Combustion conditions

Under standard conditions, that is, a temperature of 25 degrees and a pressure of 1 atmosphere, gases are not capable of conducting electric current. In order for an arc to form, it is necessary that the gases between the electrodes be ionized, that is, they contain various charged particles - electrons or ions (cations or anions). The process of formation of an ionized gas will be called ionization, and the work that must be spent on removing an electron from an atomic particle to form an electron and an ion will be called the ionization work, which is measured in electron volts and is called the ionization potential. Exactly what energy needs to be expended to remove an electron from an atom depends on the nature of the gas phase; values ​​can be from 3.5 to 25 eV. The metals of the alkali and alkaline earth groups – potassium, calcium and, accordingly, their chemical compounds – have the lowest ionization potential. Electrodes are coated with such compounds so that they contribute to the stable existence and burning of the welding arc.

Also, for the arc to occur and burn, a constant temperature is required at the cathode, which depends on the nature of the cathode, its diameter, size and temperature environment. The temperature of the electric arc must therefore be constant and not fluctuate; thanks to the enormous current values, the temperature can reach 7 thousand degrees, thus absolutely all materials can be connected by welding. A constant temperature is ensured by a properly functioning power supply, so its choice when designing welding machine very important, it affects the properties of the arc.

Emergence

It occurs during a rapid short circuit, that is, when the electrode comes into contact with the surface of the material being welded, due to the colossal temperature, the surface of the material melts, and a small strip of molten material forms between the electrode and the surface. By the time the electrode and the material being welded diverge, a neck of material is formed, which instantly breaks and evaporates due to the high current density. The gas becomes ionized and an electric arc occurs. You can excite her by touching or scratching.

Peculiarities

It has the following features compared to other electric charges:

• High current density, which reaches several thousand amperes per square centimeter, due to which very heat;
• Uneven distribution of the electric field in the space between the electrodes. Near the electrodes the voltage drop is very high, when in the column it is the opposite;
• Huge temperature, which reaches the highest values ​​in the column due to the high current density. As the length of the column increases, the temperature decreases, and when it narrows, on the contrary, it increases;
• Using welding arcs, you can obtain a wide variety of current-voltage characteristics - the dependence of the voltage drop on the current density at a constant length, that is, steady combustion. On this moment There are three current-voltage characteristics.

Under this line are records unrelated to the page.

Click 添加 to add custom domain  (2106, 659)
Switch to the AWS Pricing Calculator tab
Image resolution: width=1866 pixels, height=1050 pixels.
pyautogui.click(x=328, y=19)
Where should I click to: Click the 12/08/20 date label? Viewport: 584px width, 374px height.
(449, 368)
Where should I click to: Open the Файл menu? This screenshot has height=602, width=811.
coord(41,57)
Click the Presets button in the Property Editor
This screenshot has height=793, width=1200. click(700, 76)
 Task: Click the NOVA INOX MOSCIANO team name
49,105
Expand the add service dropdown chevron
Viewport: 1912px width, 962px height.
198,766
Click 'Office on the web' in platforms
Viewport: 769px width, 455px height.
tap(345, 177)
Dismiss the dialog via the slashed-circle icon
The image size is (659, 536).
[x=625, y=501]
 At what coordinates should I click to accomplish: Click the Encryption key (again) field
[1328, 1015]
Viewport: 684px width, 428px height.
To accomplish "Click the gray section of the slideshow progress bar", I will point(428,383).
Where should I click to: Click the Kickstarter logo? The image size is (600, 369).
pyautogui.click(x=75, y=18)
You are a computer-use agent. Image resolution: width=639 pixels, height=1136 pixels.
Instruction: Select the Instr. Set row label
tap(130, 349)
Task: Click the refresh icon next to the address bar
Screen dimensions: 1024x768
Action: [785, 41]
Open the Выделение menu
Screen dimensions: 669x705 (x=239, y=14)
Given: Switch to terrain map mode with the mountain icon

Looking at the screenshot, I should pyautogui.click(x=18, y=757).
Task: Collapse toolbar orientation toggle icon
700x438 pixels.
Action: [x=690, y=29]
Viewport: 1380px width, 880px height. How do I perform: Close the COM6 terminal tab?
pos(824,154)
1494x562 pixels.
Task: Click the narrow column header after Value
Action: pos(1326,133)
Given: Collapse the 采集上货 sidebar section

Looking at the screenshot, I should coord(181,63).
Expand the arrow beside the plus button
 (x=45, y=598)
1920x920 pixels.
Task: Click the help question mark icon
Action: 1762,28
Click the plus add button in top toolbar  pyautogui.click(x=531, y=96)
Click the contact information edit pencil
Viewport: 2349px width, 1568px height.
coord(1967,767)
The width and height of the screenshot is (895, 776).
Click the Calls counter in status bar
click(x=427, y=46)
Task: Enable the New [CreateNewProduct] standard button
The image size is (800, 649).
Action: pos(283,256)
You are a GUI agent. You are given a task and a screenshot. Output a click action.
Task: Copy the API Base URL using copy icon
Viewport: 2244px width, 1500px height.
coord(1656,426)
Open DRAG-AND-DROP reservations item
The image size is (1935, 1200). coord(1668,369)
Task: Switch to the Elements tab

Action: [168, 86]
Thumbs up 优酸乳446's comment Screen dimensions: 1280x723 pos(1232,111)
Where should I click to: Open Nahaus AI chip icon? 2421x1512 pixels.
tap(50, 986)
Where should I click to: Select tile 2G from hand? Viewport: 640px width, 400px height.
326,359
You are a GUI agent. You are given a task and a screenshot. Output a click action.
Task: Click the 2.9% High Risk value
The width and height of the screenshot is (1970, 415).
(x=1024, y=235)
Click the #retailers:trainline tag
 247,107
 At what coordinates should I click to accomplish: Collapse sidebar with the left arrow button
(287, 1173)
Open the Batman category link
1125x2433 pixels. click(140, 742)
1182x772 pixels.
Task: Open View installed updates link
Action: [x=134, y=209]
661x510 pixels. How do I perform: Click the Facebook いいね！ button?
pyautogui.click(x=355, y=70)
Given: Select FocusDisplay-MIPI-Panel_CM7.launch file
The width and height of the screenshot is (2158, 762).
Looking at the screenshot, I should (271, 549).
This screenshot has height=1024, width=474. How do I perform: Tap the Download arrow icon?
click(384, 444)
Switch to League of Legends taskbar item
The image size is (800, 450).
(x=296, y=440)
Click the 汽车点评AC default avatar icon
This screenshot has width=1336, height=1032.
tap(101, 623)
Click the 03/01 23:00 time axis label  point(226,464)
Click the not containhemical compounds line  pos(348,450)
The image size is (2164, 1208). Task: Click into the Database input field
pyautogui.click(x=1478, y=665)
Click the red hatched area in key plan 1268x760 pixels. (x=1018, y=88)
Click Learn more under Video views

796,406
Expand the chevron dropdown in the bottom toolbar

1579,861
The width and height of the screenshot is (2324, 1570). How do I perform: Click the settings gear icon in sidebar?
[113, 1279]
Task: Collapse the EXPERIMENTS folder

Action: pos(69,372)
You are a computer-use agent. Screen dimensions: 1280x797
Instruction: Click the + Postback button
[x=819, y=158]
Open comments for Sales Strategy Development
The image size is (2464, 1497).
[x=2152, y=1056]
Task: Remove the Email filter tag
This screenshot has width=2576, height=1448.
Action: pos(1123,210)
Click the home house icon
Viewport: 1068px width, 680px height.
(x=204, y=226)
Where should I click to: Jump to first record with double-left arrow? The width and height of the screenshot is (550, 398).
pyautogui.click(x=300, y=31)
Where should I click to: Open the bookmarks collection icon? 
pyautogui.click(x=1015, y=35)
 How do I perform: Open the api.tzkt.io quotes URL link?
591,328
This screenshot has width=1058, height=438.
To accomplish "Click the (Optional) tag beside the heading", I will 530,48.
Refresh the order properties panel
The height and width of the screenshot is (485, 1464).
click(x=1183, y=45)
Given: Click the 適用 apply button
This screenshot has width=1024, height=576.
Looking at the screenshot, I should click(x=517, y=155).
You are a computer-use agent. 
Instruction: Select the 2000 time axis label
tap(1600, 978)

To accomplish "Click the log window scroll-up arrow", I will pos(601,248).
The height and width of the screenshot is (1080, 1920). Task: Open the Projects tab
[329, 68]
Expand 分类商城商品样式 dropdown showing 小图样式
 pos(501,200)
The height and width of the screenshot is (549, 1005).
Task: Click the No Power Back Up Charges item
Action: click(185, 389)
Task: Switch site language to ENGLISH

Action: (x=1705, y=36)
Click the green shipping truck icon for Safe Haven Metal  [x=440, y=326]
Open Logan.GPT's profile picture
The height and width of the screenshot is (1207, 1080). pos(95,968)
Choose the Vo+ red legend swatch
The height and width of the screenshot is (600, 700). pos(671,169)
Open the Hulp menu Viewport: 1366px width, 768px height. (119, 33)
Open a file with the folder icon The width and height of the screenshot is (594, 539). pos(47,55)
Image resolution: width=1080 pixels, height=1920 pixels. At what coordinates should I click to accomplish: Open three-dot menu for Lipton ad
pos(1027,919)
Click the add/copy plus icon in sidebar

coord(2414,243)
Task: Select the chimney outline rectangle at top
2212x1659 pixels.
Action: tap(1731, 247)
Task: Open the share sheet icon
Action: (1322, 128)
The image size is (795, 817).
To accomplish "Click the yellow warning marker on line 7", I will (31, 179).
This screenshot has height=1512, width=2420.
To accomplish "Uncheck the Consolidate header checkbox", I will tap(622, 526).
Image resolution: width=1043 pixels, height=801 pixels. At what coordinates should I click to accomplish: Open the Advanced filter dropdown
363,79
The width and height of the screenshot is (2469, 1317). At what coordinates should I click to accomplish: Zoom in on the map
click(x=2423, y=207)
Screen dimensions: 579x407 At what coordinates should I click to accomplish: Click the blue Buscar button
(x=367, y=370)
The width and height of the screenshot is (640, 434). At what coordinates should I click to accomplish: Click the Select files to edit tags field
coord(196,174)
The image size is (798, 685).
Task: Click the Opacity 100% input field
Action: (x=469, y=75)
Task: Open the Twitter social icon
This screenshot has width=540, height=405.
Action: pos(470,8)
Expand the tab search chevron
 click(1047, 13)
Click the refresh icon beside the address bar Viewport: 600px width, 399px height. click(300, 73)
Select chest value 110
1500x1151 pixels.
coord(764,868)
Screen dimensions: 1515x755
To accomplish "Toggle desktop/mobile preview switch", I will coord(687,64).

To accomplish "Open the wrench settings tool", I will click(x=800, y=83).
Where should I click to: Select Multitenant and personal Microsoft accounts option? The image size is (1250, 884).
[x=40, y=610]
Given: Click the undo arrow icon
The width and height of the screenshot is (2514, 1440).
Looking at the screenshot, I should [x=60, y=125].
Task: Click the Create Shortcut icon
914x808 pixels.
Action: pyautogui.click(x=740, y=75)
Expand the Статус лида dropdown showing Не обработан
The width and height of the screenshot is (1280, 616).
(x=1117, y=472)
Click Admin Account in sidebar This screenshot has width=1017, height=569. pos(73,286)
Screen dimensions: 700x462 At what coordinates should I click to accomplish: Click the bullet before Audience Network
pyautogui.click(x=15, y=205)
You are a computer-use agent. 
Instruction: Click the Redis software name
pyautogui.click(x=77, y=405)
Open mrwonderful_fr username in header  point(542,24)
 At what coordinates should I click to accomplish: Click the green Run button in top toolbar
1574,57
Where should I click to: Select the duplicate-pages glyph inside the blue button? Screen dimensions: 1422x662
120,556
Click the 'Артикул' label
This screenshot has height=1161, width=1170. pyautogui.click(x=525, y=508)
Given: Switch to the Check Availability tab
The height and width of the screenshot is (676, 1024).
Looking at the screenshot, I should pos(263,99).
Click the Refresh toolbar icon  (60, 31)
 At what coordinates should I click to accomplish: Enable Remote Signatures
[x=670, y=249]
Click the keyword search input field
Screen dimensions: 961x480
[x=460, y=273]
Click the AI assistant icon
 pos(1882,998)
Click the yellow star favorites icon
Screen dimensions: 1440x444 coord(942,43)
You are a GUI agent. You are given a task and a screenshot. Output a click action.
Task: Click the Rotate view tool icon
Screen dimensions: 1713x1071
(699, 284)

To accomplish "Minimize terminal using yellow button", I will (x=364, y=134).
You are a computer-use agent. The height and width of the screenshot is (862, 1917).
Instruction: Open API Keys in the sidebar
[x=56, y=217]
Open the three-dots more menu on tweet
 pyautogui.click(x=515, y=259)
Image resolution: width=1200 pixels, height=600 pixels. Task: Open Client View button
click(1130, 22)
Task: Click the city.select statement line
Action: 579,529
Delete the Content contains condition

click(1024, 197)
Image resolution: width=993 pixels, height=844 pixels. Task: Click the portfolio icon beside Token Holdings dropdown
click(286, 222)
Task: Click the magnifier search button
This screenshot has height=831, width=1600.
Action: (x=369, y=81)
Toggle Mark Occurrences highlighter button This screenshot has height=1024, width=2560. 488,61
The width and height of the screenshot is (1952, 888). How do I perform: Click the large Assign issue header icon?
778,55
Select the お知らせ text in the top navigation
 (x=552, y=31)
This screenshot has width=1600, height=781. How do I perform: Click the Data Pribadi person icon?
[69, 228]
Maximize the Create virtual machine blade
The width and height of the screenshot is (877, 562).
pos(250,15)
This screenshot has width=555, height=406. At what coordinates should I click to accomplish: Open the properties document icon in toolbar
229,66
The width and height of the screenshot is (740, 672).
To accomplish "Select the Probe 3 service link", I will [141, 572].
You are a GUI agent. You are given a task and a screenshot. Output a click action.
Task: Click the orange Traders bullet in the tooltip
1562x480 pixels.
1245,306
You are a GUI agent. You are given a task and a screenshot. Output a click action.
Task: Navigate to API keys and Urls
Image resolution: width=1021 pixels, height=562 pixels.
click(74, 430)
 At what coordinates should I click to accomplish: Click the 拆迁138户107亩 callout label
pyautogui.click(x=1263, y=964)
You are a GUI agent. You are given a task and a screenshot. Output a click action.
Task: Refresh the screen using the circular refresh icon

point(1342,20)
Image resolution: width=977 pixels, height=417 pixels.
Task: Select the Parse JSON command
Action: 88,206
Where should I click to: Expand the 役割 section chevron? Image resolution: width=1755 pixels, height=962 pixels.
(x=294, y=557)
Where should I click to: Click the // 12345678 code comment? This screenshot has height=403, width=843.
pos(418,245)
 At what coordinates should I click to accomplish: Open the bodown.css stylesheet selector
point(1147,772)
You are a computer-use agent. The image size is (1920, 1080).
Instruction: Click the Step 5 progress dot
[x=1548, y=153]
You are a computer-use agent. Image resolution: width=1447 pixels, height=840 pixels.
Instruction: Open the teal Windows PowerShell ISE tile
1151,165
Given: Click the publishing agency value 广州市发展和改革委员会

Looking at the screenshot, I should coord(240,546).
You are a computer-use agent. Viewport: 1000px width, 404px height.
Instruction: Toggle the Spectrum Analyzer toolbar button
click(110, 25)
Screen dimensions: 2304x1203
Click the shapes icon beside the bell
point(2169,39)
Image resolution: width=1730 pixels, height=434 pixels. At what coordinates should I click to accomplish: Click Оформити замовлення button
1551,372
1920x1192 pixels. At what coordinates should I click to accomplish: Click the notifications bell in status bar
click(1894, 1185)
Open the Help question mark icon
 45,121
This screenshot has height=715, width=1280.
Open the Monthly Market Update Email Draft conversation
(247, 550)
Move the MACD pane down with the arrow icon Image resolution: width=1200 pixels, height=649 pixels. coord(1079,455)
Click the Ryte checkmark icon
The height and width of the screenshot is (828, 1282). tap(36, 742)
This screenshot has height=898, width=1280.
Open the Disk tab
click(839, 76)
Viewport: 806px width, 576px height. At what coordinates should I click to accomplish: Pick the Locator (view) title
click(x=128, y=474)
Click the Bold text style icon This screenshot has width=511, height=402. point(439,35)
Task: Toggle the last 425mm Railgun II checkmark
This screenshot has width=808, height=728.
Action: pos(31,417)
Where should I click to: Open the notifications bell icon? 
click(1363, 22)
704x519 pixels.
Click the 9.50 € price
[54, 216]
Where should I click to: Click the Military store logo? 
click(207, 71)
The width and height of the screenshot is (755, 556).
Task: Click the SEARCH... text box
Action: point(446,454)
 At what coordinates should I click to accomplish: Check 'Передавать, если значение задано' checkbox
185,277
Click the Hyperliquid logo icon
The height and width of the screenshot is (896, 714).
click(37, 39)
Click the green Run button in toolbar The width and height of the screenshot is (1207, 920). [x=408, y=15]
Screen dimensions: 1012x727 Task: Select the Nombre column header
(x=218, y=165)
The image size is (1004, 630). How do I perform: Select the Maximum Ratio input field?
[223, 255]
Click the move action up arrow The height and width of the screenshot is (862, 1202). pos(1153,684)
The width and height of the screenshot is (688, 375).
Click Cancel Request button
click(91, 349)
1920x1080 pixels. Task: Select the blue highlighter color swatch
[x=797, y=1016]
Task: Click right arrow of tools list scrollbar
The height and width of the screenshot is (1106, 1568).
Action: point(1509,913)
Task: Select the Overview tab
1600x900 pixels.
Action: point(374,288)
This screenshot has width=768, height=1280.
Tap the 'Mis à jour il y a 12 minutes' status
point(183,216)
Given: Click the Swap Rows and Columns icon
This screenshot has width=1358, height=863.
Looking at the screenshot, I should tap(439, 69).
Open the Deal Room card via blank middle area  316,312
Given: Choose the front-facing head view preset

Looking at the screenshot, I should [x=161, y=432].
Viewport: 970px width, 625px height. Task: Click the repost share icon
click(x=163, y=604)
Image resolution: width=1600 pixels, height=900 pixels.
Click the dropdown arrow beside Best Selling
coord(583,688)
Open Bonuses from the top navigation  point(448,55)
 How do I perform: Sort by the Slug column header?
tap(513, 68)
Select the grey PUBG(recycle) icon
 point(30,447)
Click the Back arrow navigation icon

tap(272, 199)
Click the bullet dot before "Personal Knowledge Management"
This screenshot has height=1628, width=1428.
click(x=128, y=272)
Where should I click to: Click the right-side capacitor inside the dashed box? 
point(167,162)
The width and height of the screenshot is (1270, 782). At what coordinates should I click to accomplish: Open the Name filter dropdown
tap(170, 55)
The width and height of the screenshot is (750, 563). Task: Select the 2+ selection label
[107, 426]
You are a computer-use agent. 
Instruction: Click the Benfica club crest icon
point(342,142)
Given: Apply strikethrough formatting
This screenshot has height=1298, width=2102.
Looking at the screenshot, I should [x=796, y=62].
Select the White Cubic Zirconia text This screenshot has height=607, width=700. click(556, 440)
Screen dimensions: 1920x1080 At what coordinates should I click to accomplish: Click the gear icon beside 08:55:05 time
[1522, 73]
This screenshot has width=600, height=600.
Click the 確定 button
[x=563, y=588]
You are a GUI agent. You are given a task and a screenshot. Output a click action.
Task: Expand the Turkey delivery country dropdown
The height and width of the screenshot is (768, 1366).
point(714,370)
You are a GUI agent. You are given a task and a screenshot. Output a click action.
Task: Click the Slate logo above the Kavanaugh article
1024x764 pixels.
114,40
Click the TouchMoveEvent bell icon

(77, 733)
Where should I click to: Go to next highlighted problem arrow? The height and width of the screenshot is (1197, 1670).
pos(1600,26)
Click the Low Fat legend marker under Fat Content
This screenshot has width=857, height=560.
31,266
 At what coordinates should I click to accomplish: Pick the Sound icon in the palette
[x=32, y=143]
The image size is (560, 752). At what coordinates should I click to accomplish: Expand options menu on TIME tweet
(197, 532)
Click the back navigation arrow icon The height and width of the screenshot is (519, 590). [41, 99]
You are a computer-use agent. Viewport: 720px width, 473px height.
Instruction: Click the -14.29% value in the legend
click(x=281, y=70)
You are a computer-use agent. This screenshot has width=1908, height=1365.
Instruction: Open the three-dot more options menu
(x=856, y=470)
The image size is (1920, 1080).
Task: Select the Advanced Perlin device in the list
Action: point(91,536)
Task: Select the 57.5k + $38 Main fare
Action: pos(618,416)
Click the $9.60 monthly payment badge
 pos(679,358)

The first is falling, when with an increase in strength and, accordingly, current density, the voltage drops. The second is hard, when a change in current does not affect the voltage value in any way, and the third is increasing, when as the current increases, the voltage also increases.

Thus, the welding arc can be called the best and most reliable way of fastening metal structures. The welding process has a major impact on today's industry because only the high temperature of the welding arc is capable of holding most metals together. To obtain high-quality and reliable seams, it is necessary to correctly and correctly take into account all the characteristics of the arc, monitor all values, thanks to this the procedure will be quick and most effective. It is also necessary to take into account the properties of the arc: current density, temperature and voltage.